▶ [WHAT YOU NEED TO DO] In the records below, find the line with "Task: Open the Default Layout dropdown" and the line with "The image size is (1474, 812).". Print both exactly, along with every line between them, and no other line.
*** DATA EXTRACT Section Begins ***
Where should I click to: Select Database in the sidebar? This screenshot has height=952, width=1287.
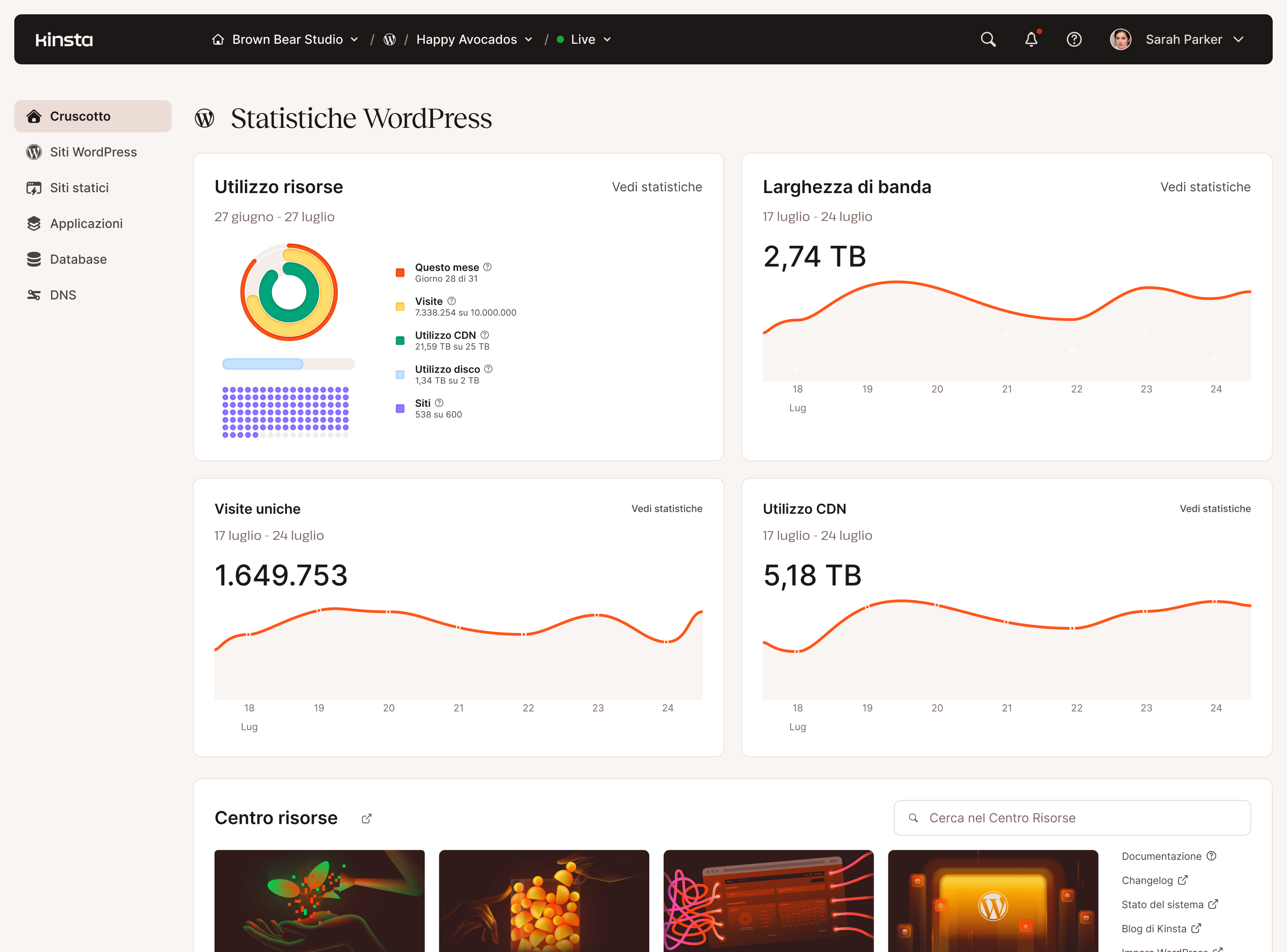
*** DATA EXTRACT Section Ends ***
*** DATA EXTRACT Section Begins ***
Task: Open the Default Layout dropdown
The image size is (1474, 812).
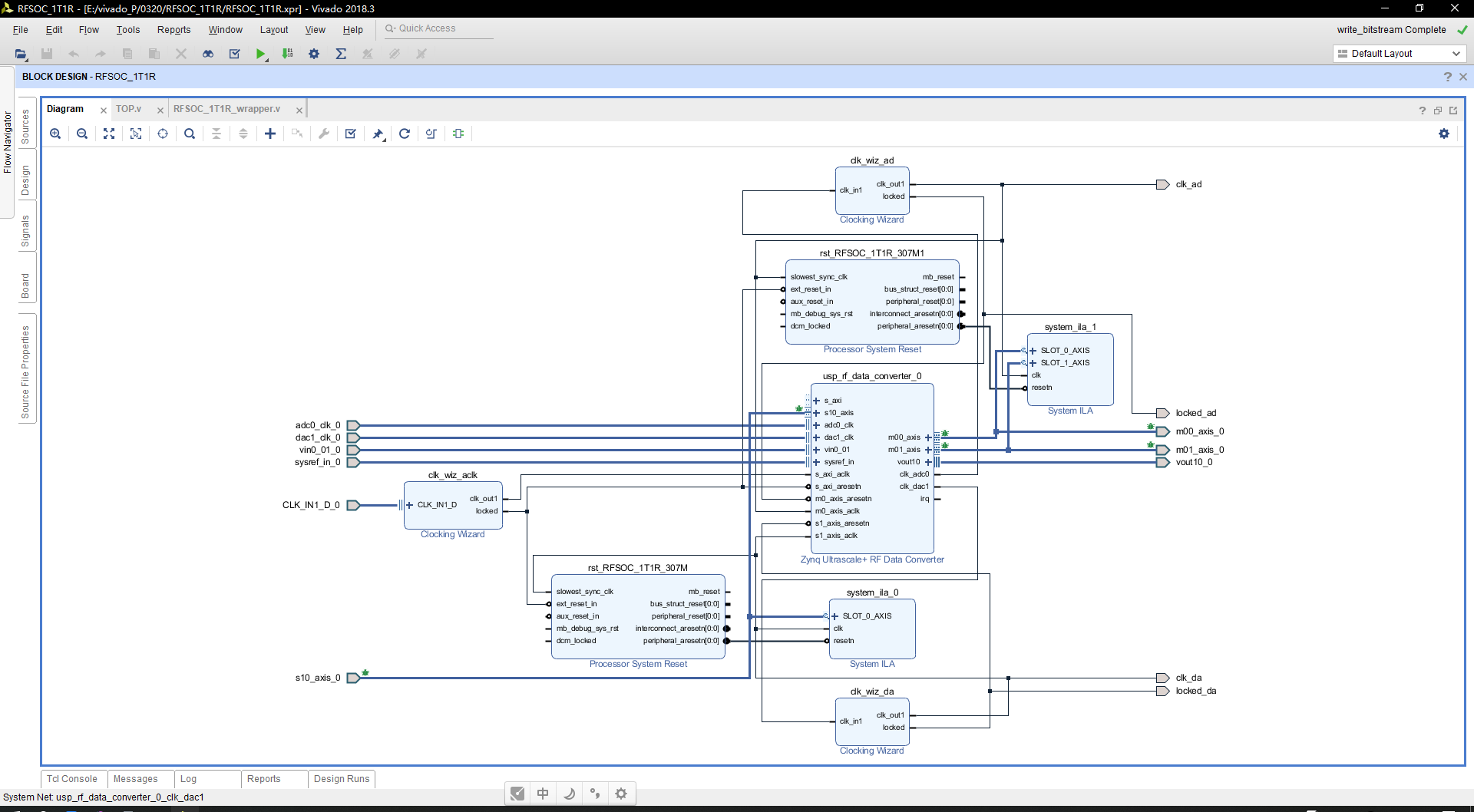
*** DATA EXTRACT Section Ends ***
*** DATA EXTRACT Section Begins ***
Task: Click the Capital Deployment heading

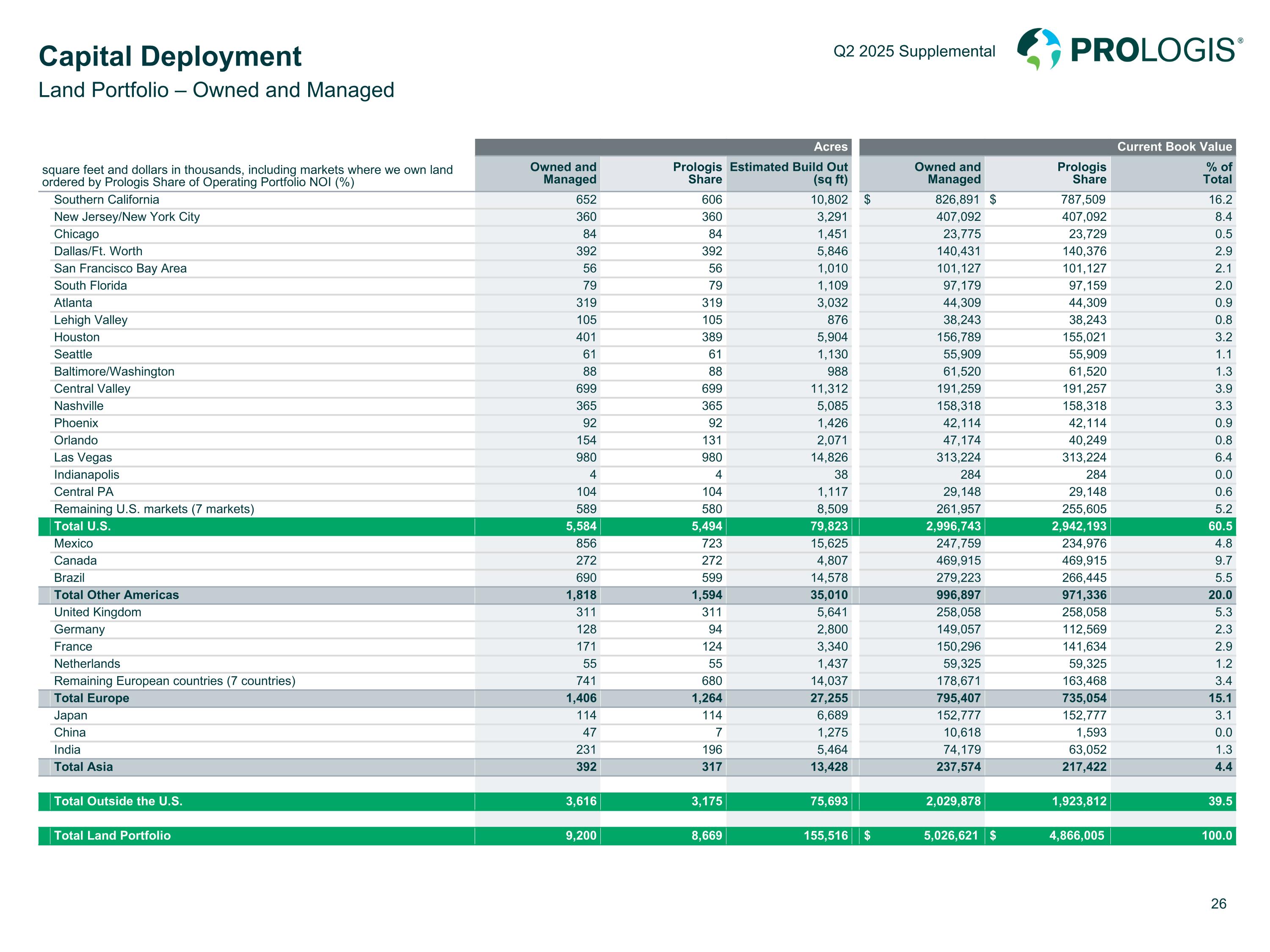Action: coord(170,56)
*** DATA EXTRACT Section Ends ***
▶ [RESULT OF THE TASK]
Task: Open the Default Layout dropdown
The image size is (1474, 812).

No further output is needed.